Digital networks will have enormous carrying capacity – for example, digital
cable networks are expected to have nearly ten times the capacity of that
currently available on analogue Pay TV networks. It is also likely that over
time competition between different digital platforms will intensify, providing
even greater choices and benefits to consumers.
Digital platform providers therefore have a choice. They can take the early
initiative in opening up their networks for digital services, thereby creating
significant opportunities and benefits for both themselves and their customers
or they can take the regressive step of maintaining closed shops - and then
facing the diversity of demands from service providers, governments and
customers for regulatory intervention.
In the Commission’s view, regulation of other digital platforms will only need
to be considered where commercial forces are being deliberately undermined
and where the objective of an open access environment is being stifled.
Legitimate market drivers should be given the opportunity to do their job.
The regulatory framework
The regulatory framework itself is currently under review. Indeed, the
Productivity Commission will release later this week the draft report of its
current review of the telecommunications-specific competition provisions in
the Trade Practices Act and other regulation. The review team has been
considering issues as fundamental as whether industry-specific regulation
should be retained for telecommunications and, if so, in what form.
The Commission has expressed its views on these matters to the Productivity
Commission in a number of formal submissions. We have drawn on our
experience in implementing the provisions over the last four years to indicate
where we believe amendments to the provisions would improve the speed and
effectiveness with which they operate. Many of these relate to the causes of
disputation within the industry and the processes by which disputes are
arbitrated by the Commission.
More importantly, we have reiterated our conviction that market forces,
operating through competitive structures, are the best way of promoting the
long-term interests of end-users in this, as in any other, market. However,
where industry characteristics and structures prevent the effective operation
of competition, we believe that regulation will continue to be required. As I
noted previously, both monopolistic and oligopolistic structures are still
apparent and are not likely to change quickly. In such an environment,
appropriate access and anti-competitive conduct regulation will be required in
order to protect and enhance the competitive environment.

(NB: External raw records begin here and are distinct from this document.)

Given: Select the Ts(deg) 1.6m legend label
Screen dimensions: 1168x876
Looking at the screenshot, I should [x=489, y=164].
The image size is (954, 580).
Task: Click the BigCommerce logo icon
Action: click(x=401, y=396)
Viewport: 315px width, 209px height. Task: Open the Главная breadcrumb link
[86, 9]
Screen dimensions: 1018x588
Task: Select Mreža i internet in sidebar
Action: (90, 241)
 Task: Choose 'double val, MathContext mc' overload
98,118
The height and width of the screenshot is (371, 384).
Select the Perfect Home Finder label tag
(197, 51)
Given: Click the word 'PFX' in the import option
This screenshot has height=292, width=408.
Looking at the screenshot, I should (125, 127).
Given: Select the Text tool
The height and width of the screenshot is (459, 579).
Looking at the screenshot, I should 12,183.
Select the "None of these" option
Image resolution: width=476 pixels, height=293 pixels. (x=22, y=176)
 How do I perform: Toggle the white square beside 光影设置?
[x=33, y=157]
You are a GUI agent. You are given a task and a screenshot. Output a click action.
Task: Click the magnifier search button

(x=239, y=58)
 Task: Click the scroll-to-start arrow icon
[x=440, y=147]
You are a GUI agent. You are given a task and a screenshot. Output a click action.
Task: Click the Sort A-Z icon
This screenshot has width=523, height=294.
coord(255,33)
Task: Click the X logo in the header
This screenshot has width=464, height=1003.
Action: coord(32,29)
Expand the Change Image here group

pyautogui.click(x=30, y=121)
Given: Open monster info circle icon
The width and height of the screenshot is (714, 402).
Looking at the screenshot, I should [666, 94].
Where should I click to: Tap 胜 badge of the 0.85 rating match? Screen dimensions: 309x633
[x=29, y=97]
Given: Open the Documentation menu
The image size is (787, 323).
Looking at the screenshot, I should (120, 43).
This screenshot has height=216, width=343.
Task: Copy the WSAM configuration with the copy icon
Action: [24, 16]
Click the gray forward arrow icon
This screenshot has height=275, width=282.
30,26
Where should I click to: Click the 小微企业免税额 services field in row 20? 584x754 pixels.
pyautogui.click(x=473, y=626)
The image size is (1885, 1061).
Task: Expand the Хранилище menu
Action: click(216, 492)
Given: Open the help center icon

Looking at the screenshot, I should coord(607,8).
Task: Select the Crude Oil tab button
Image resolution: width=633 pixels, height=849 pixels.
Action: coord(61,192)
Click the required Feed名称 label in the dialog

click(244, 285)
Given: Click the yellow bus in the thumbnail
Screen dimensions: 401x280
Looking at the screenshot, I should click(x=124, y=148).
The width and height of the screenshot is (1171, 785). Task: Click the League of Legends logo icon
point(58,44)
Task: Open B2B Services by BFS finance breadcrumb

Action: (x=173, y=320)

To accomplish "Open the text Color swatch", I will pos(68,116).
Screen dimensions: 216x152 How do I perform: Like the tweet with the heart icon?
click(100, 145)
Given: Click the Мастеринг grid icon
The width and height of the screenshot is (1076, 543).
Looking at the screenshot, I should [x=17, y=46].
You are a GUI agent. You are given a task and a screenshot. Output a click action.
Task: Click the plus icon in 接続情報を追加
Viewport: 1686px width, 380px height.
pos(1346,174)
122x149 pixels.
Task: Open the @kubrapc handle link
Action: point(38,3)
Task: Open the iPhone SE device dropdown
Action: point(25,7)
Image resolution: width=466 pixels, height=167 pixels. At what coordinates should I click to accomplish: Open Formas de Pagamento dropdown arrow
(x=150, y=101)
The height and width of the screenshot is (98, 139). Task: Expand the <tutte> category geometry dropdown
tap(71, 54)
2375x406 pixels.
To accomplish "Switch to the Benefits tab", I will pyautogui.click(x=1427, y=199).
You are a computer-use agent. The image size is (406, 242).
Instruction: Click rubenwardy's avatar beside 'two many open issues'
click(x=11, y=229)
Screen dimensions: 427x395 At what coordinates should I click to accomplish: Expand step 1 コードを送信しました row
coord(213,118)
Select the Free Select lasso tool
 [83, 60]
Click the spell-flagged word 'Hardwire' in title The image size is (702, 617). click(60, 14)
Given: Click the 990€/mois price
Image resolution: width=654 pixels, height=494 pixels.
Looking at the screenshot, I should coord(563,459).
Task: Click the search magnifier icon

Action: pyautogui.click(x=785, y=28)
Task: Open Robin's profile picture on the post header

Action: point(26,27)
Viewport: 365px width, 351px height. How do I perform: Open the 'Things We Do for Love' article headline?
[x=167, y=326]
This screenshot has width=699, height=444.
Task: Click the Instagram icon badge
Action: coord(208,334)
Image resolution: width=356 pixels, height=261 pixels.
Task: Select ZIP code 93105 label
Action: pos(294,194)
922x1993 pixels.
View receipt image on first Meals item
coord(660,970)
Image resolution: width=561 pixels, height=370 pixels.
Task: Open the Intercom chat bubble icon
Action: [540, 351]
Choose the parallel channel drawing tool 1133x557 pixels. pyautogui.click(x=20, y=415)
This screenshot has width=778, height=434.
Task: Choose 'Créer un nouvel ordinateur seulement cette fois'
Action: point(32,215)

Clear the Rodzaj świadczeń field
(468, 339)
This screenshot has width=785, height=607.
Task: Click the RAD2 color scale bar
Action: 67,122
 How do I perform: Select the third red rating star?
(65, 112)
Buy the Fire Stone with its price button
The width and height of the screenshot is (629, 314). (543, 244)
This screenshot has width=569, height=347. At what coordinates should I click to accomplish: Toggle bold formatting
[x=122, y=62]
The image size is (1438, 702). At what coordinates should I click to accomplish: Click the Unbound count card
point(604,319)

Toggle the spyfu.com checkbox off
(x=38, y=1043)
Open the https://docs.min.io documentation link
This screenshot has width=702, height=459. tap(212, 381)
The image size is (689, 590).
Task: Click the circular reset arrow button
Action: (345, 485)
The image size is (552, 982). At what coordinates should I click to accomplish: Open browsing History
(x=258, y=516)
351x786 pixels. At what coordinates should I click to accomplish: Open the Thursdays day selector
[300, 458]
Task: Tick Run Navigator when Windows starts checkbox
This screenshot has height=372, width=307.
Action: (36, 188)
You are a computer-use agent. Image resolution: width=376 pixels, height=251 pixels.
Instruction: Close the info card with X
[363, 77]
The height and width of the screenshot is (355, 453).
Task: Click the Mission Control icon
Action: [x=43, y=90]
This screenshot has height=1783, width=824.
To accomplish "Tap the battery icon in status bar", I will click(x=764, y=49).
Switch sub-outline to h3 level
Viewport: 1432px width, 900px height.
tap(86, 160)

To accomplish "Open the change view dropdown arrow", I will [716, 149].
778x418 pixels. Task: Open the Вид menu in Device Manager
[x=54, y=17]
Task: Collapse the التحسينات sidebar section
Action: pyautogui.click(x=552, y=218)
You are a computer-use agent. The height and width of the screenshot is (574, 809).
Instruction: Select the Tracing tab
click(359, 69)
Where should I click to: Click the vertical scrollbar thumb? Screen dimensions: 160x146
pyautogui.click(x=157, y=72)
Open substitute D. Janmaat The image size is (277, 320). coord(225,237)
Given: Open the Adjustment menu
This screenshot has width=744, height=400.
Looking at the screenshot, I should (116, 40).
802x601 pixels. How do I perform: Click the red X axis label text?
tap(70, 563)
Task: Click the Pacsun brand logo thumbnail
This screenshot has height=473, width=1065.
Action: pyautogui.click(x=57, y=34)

Like all of you, we are looking forward to examining the outcomes of the
Productivity Commission’s deliberations.
Conclusion
The telecommunications market is still a market in transition. I believe there
is still a job to do to ensure that competition can continue to develop and
flourish.
The future of the telecommunications industry in Australia is about
competition. The current regulation establishes the mechanisms for achieving
both facilities-based and access-based competition and the efficient balance
between them, and for ensuring that anti-competitive conduct is subject to
swift sanctions. The Commission has shown that it is prepared to pursue a
hard line where it believes that is necessary (as in the case of ADSL rollout),
but to adopt more light-handed solutions where those are warranted. The
draft principles for the regulation of mobile termination charges are an
example of the latter.
Similarly, our stance on digital cable services is one of allowing incumbent
operators to take the initiative to establish access arrangements which benefit
themselves and potential access seekers, rather than to mandate access
through regulation.
I believe that this flexible, responsive approach will continue to serve well the
telecommunications industry and Australians generally.